Rithy Srey, the Chief Perfusionist for the U.S. Department of Veterans Affairs who works with Zenati, will be one of the main perfusionists studied by Gombolay’s machine. In his 21 years of experience as a perfusionist, Srey has never had a fatal incident, but the stress and anxiety from the possibility of something going wrong is always there.

“There’s always a scare factor,” Srey said. “Your adrenaline will kick in; your heart is basically at the bottom of your stomach. Your fear for that patient’s life; that’s what keeps you focused.”

A lot of that anxiety comes from the unknown variables involved with each procedure. Patients may have some similarities, but each one is unique, Srey said.

“Some patients have higher red cell counts than others and some are sicker than others,” he said. “The way we flow is according to what the patient’s blood volume is and what the patient needs. There’s an average consideration to what the flow should be, but then you have someone who’s diabetic or someone with a kidney issue. How are you going to protect them?”

While a machine-learning system will directly benefit younger perfusionists in their training and early careers, Srey said more experienced perfusionists will welcome it with open arms.

“Too much experience under our belts, we get lackadaisical,” Srey said. “You become too relaxed and too jaded in the system to the point a computer system could help you. We don’t want to slack off.”

Dias began using Gombolay’s machine to gather data on live procedures on Sept. 1. He said by the end of the project he will have studied more than 100 procedures, which is about 400 hours of collected data. At the beginning of the second year, Dias will begin sending that data to Gombolay, who will mine it to create and test algorithms that can predict a perfusionist’s decisions.

By the third year, Gombolay and his team will have created an interface prototype that can be used in simulated procedures to help inform people training to become perfusionists.

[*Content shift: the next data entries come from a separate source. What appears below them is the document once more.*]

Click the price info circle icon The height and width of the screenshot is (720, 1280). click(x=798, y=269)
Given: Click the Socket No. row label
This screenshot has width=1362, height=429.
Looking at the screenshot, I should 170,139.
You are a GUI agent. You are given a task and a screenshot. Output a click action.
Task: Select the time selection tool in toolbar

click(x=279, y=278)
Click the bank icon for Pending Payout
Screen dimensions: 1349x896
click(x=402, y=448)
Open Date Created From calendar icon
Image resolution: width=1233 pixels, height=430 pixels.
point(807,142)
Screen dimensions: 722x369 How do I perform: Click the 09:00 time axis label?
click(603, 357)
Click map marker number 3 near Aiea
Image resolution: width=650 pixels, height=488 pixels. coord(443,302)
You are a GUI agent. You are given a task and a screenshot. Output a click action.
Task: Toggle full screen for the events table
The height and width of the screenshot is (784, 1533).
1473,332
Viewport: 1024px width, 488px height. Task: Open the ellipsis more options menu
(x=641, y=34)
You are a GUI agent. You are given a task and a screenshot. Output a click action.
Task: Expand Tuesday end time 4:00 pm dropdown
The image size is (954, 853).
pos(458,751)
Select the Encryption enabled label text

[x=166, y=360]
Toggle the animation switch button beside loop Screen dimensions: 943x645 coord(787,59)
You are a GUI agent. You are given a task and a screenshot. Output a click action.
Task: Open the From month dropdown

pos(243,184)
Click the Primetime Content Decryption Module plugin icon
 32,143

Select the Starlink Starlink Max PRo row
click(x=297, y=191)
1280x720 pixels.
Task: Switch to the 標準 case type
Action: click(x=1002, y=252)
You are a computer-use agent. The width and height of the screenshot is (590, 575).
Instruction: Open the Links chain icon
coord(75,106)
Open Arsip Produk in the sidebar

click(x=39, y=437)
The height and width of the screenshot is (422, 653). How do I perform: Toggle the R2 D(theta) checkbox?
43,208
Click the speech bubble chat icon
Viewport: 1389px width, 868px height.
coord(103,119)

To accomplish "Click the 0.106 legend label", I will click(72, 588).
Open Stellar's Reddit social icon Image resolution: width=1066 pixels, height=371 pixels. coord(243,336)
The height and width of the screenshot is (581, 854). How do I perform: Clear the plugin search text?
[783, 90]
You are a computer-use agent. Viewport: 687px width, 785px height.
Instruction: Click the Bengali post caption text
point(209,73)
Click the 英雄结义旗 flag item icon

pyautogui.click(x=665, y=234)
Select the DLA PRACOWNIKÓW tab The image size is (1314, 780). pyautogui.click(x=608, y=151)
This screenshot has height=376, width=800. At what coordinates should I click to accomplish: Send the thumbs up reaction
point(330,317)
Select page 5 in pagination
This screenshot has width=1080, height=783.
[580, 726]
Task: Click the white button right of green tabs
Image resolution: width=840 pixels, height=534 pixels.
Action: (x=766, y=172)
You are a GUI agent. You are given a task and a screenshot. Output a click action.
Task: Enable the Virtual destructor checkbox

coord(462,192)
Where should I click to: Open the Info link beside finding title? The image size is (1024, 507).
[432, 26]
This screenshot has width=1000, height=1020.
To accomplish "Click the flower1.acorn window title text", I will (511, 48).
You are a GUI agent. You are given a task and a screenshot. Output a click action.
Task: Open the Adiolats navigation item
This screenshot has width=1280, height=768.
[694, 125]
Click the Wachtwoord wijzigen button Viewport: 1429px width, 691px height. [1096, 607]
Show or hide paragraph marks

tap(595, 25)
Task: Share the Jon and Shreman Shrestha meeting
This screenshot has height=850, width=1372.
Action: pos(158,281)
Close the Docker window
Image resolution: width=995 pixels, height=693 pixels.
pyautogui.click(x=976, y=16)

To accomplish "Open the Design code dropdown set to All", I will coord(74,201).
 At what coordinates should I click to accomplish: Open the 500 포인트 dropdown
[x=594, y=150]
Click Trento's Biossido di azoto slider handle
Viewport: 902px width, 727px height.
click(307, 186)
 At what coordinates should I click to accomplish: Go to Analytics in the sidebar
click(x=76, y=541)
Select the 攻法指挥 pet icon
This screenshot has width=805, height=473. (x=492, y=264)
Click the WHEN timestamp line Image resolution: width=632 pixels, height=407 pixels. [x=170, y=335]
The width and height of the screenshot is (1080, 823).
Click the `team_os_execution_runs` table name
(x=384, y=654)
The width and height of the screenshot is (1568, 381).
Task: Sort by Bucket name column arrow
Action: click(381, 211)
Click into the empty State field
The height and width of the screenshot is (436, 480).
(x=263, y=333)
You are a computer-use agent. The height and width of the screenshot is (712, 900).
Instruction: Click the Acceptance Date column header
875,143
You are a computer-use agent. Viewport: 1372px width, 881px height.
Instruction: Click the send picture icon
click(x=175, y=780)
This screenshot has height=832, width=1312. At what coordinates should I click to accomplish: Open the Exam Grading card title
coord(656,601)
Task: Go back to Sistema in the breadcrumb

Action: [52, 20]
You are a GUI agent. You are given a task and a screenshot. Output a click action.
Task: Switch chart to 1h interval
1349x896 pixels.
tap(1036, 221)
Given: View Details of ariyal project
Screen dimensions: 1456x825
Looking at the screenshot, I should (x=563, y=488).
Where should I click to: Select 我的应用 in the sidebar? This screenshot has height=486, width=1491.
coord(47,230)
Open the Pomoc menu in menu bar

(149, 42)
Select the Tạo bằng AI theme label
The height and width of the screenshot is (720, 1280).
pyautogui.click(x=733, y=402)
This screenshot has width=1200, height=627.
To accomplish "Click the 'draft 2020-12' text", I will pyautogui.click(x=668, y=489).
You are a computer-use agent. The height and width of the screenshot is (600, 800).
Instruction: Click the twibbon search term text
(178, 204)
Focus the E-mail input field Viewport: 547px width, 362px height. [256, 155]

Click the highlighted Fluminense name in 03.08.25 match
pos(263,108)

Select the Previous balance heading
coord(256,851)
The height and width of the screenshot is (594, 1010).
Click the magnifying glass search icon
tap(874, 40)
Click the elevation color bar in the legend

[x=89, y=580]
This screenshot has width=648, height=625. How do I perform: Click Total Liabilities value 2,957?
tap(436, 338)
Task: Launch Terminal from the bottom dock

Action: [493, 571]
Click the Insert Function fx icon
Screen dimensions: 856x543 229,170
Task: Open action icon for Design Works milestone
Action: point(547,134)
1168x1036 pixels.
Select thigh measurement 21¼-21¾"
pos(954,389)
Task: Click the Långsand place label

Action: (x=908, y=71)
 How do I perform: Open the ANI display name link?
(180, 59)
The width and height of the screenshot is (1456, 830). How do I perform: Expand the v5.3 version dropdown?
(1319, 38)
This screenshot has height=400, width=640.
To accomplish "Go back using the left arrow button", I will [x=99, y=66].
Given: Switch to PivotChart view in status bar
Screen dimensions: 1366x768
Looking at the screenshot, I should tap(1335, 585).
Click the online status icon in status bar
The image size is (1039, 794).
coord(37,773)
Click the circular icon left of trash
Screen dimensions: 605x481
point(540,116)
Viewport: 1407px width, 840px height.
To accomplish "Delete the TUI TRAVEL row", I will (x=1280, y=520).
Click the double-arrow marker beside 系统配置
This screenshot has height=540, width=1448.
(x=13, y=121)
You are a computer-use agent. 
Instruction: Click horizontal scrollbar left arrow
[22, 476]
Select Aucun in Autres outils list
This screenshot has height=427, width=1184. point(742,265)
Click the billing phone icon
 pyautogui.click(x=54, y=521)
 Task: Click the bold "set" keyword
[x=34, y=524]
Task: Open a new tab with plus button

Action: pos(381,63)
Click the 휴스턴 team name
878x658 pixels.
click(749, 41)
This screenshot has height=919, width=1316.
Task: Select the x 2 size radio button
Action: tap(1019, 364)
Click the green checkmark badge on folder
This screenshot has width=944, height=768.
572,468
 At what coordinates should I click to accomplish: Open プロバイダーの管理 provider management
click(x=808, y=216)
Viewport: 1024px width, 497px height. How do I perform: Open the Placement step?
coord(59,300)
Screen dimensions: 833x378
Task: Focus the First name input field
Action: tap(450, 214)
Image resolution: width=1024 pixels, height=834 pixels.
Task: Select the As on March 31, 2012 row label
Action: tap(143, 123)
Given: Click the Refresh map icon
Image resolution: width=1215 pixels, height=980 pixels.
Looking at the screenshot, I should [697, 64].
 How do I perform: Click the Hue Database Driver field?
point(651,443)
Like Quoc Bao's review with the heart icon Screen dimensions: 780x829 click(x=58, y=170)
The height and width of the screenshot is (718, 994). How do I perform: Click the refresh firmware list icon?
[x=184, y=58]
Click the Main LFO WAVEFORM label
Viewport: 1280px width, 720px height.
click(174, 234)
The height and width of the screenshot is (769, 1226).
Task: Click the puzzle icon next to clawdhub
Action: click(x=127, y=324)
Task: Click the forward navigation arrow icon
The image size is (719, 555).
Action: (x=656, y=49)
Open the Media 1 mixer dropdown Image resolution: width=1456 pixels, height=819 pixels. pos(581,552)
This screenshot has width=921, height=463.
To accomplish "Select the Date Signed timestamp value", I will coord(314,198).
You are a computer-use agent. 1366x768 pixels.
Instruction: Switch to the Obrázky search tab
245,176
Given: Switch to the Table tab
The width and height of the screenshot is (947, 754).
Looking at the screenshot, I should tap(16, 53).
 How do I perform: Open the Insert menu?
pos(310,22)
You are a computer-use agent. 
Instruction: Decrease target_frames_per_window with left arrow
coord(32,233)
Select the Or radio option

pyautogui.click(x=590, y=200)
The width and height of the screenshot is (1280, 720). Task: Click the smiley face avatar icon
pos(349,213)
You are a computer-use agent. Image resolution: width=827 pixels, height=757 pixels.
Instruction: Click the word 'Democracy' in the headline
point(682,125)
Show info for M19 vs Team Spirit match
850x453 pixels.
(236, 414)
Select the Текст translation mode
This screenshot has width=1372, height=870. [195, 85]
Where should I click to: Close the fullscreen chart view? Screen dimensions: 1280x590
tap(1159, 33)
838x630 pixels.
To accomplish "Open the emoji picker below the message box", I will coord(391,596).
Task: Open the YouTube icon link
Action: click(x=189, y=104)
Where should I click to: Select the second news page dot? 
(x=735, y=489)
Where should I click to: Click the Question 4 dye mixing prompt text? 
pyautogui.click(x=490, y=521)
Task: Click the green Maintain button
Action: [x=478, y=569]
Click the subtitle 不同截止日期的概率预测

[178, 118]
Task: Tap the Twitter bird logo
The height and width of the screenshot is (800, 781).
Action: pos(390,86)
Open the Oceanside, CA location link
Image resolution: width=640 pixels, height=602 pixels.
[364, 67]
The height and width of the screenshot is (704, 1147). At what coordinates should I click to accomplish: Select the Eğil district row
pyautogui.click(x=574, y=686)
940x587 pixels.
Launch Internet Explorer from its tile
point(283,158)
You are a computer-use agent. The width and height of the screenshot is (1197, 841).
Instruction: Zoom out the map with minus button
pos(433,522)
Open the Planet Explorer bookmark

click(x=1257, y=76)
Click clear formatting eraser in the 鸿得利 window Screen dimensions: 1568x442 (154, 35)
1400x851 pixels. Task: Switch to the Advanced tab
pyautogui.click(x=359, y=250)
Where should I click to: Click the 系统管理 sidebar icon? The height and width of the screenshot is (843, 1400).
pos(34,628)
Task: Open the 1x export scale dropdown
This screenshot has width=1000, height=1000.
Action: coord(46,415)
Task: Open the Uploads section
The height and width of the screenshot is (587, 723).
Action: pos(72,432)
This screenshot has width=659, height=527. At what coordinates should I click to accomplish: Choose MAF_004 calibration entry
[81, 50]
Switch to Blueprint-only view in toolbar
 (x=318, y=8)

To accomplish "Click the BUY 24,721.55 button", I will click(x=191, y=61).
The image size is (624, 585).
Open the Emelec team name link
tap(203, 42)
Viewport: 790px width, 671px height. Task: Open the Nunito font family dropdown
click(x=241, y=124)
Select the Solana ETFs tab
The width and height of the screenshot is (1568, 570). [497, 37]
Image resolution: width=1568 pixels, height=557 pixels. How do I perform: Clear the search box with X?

If those trials are successful, the machine could be ready to enter the medical industry and become a standard tool used in live heart procedures.

The biggest challenge along the way will be building trust with potential patients, who may be skeptical about an AI’s role in their medical treatment. Dias said one of the biggest reasons he wanted to partner with Gombolay is his ability to solve that problem.

“This is one of his areas of expertise — to work on the trustworthiness of AI systems,” Dias said. “That’s something we plan to address in this RO1. One is the trustworthiness of AI systems, and the other is the explanation of AI systems. They’re not going to trust because they want to know why. That’s what we call an Artificial Intelligence “black box” problem. Sometimes your algorithm is 100 percent accurate, but you cannot explain why the algorithm reached that decision.”

Gombolay said he’s up for the challenge. He recognizes the significance of being selected for an ROI, and it’s not something he’s going to take for granted.

According to the National Institutes of Health website, an RO1 grant is “an award made to support a discrete, specified, circumscribed project to be performed by the named investigator(s) in an area representing the investigator’s specific interest and competencies, based on the mission of the NIH.”

In general, the NIH grants RO1s to support projects it knows will have a beneficial outcome to its mission.

“I never imagined applying for one, let alone getting one,” Gombolay said. “When I got invited to do this, I was like, sure, sounds fun. The fact that we got one is just disbelief. It’s so competitive. Now we just have to deliver.”